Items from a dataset
++++++++++++++++++++
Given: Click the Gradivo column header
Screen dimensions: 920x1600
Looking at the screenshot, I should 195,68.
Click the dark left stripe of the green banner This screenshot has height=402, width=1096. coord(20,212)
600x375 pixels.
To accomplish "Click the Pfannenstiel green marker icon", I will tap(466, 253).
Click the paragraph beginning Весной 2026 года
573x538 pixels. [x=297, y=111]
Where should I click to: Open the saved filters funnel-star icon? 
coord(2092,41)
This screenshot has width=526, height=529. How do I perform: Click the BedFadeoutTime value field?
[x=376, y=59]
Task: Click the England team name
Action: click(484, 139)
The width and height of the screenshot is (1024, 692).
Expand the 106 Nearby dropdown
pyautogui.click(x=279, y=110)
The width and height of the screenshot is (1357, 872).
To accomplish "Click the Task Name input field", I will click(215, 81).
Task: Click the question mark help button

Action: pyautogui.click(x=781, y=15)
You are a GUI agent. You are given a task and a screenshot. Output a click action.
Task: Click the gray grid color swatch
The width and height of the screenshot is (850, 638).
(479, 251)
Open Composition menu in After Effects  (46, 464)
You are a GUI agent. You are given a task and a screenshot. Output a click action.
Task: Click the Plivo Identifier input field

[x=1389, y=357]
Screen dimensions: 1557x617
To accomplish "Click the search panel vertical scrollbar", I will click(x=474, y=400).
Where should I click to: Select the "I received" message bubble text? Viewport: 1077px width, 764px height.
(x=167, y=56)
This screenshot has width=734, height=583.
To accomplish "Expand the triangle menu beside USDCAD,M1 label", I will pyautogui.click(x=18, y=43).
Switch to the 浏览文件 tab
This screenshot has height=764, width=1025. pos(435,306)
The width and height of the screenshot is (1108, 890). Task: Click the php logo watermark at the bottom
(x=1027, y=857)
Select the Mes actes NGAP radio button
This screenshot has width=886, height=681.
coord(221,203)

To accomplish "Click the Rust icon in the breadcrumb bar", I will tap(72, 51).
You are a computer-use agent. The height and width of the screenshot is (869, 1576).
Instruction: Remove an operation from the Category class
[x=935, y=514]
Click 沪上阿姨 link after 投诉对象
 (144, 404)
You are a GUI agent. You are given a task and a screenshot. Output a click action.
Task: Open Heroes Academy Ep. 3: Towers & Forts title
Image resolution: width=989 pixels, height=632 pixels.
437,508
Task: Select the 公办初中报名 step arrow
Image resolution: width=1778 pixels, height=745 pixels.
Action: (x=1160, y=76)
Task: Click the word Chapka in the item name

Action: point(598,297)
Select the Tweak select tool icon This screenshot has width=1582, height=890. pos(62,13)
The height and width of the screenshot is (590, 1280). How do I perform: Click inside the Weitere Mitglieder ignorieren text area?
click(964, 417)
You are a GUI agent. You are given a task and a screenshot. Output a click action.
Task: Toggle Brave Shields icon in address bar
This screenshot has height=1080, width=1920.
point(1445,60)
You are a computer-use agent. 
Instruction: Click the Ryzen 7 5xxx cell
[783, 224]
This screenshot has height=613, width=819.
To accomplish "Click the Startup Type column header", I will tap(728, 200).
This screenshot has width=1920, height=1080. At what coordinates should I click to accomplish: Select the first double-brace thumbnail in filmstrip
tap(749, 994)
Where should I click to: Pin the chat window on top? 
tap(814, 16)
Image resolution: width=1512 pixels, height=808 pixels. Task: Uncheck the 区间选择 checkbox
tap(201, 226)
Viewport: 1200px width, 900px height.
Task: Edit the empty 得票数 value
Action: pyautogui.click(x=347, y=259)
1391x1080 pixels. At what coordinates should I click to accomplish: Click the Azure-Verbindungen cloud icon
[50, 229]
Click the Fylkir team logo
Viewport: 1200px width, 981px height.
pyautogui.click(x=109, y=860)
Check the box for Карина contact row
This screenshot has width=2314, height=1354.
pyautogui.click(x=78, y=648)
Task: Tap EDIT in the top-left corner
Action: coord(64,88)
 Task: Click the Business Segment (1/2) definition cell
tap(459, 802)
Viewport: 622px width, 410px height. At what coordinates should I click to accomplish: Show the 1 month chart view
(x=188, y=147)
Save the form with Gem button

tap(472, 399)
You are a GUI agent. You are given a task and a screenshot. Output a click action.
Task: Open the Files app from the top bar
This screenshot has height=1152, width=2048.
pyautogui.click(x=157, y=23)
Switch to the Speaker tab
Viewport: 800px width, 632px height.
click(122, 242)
++++++++++++++++++++
[EXERCISE TASK]
Put every line of the material above into a numbered list, leaving out the blank lines.

[FINAL RESULT]
1. Given: Click the Gradivo column header
2. Screen dimensions: 920x1600
3. Looking at the screenshot, I should 195,68.
4. Click the dark left stripe of the green banner This screenshot has height=402, width=1096. coord(20,212)
5. 600x375 pixels.
6. To accomplish "Click the Pfannenstiel green marker icon", I will tap(466, 253).
7. Click the paragraph beginning Весной 2026 года
8. 573x538 pixels. [x=297, y=111]
9. Where should I click to: Open the saved filters funnel-star icon? 
10. coord(2092,41)
11. This screenshot has width=526, height=529. How do I perform: Click the BedFadeoutTime value field?
12. [x=376, y=59]
13. Task: Click the England team name
14. Action: click(484, 139)
15. The width and height of the screenshot is (1024, 692).
16. Expand the 106 Nearby dropdown
17. pyautogui.click(x=279, y=110)
18. The width and height of the screenshot is (1357, 872).
19. To accomplish "Click the Task Name input field", I will click(215, 81).
20. Task: Click the question mark help button
21. Action: pyautogui.click(x=781, y=15)
22. You are a GUI agent. You are given a task and a screenshot. Output a click action.
23. Task: Click the gray grid color swatch
24. The width and height of the screenshot is (850, 638).
25. (479, 251)
26. Open Composition menu in After Effects  (46, 464)
27. You are a GUI agent. You are given a task and a screenshot. Output a click action.
28. Task: Click the Plivo Identifier input field
29. [x=1389, y=357]
30. Screen dimensions: 1557x617
31. To accomplish "Click the search panel vertical scrollbar", I will click(x=474, y=400).
32. Where should I click to: Select the "I received" message bubble text? Viewport: 1077px width, 764px height.
33. (x=167, y=56)
34. This screenshot has width=734, height=583.
35. To accomplish "Expand the triangle menu beside USDCAD,M1 label", I will pyautogui.click(x=18, y=43).
36. Switch to the 浏览文件 tab
37. This screenshot has height=764, width=1025. pos(435,306)
38. The width and height of the screenshot is (1108, 890). Task: Click the php logo watermark at the bottom
39. (x=1027, y=857)
40. Select the Mes actes NGAP radio button
41. This screenshot has width=886, height=681.
42. coord(221,203)
43. To accomplish "Click the Rust icon in the breadcrumb bar", I will tap(72, 51).
44. You are a computer-use agent. The height and width of the screenshot is (869, 1576).
45. Instruction: Remove an operation from the Category class
46. [x=935, y=514]
47. Click 沪上阿姨 link after 投诉对象
48.  (144, 404)
49. You are a GUI agent. You are given a task and a screenshot. Output a click action.
50. Task: Open Heroes Academy Ep. 3: Towers & Forts title
51. Image resolution: width=989 pixels, height=632 pixels.
52. 437,508
53. Task: Select the 公办初中报名 step arrow
54. Image resolution: width=1778 pixels, height=745 pixels.
55. Action: (x=1160, y=76)
56. Task: Click the word Chapka in the item name
57. Action: point(598,297)
58. Select the Tweak select tool icon This screenshot has width=1582, height=890. pos(62,13)
59. The height and width of the screenshot is (590, 1280). How do I perform: Click inside the Weitere Mitglieder ignorieren text area?
60. click(964, 417)
61. You are a GUI agent. You are given a task and a screenshot. Output a click action.
62. Task: Toggle Brave Shields icon in address bar
63. This screenshot has height=1080, width=1920.
64. point(1445,60)
65. You are a computer-use agent. 
66. Instruction: Click the Ryzen 7 5xxx cell
67. [783, 224]
68. This screenshot has height=613, width=819.
69. To accomplish "Click the Startup Type column header", I will tap(728, 200).
70. This screenshot has width=1920, height=1080. At what coordinates should I click to accomplish: Select the first double-brace thumbnail in filmstrip
71. tap(749, 994)
72. Where should I click to: Pin the chat window on top? 
73. tap(814, 16)
74. Image resolution: width=1512 pixels, height=808 pixels. Task: Uncheck the 区间选择 checkbox
75. tap(201, 226)
76. Viewport: 1200px width, 900px height.
77. Task: Edit the empty 得票数 value
78. Action: pyautogui.click(x=347, y=259)
79. 1391x1080 pixels. At what coordinates should I click to accomplish: Click the Azure-Verbindungen cloud icon
80. [50, 229]
81. Click the Fylkir team logo
82. Viewport: 1200px width, 981px height.
83. pyautogui.click(x=109, y=860)
84. Check the box for Карина contact row
85. This screenshot has width=2314, height=1354.
86. pyautogui.click(x=78, y=648)
87. Task: Tap EDIT in the top-left corner
88. Action: coord(64,88)
89.  Task: Click the Business Segment (1/2) definition cell
90. tap(459, 802)
91. Viewport: 622px width, 410px height. At what coordinates should I click to accomplish: Show the 1 month chart view
92. (x=188, y=147)
93. Save the form with Gem button
94. tap(472, 399)
95. You are a GUI agent. You are given a task and a screenshot. Output a click action.
96. Task: Open the Files app from the top bar
97. This screenshot has height=1152, width=2048.
98. pyautogui.click(x=157, y=23)
99. Switch to the Speaker tab
100. Viewport: 800px width, 632px height.
101. click(122, 242)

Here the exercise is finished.